Dans cette masse informe de policing, déviant à l’occasion, souvent hybride et de plus en plus secret, les outils conceptuels comme ceux proposés par Jean-Paul font cruellement défaut. Or, un nombre de développements récents en matière de policing en montrent toute l’importance : l’informatisation et la réinvention de la police en « police du renseignement criminel » (intelligence-led policing) ; la multiplication des outils technologiques de surveillance et de stockage de données, leur facilité d’utilisation et leur prix en baisse vertigineuse ; l’accent de plus en plus mis sur la prévention du crime, au sens où on espère prédire « scientifiquement » les risques de criminalité pour mieux les réprimer (et non pas la bonne vieille prévention où on conseille aux citoyens de verrouiller leurs portes). Dans tout ceci, la tendance vers la haute police est manifeste et centrale. Avec elle, la culture du secret et le repli des organisations policières sur une expertise interne, qui est peu compatible avec la surveillance et le contrôle démocratique tels que nous les effectuons traditionnellement : en identifiant des responsables et en démontrant hors de tout doute raisonnable qu’ils ont abusé de leur position.
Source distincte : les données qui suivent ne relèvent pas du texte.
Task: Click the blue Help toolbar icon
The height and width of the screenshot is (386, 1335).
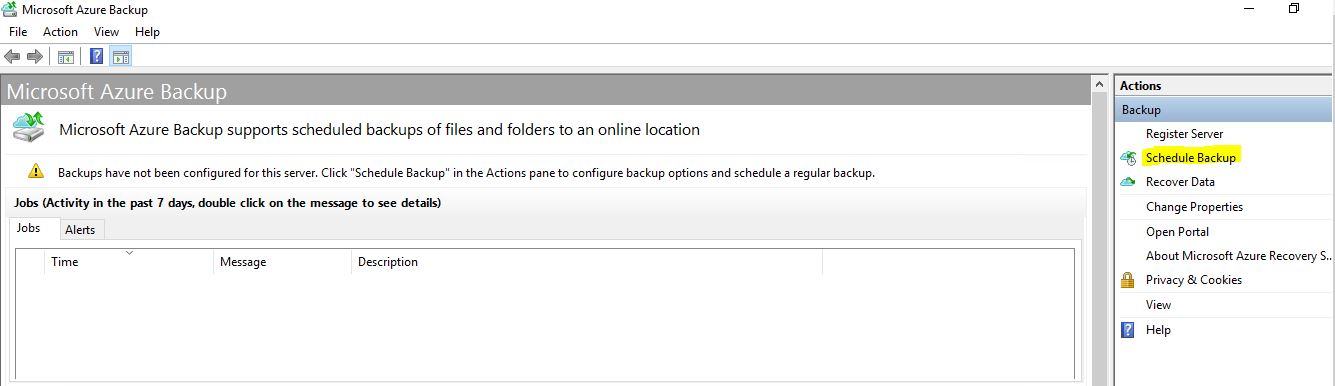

Quand la police se fait haute police, il nous faudrait un « haut contrôle » équivalent, concluait déjà Jean-Paul en 1983. Un contrôle qui fait la collecte continue, permanente et minutieuse de données sur toutes les activités de la police et qui maximise l’usage des technologies pour analyser les poussières d’information avec la puissance de modèles informatiques ; un contrôle qui fait sortir du secret les « renseignements » pertinents pour le citoyen qui veut exercer son pouvoir intelligemment. Si Jean-Paul était peu optimiste face à ce lourd programme, il aurait tout de même souligné qu’une vie menée sans idéal impossible condamne à la médiocrité.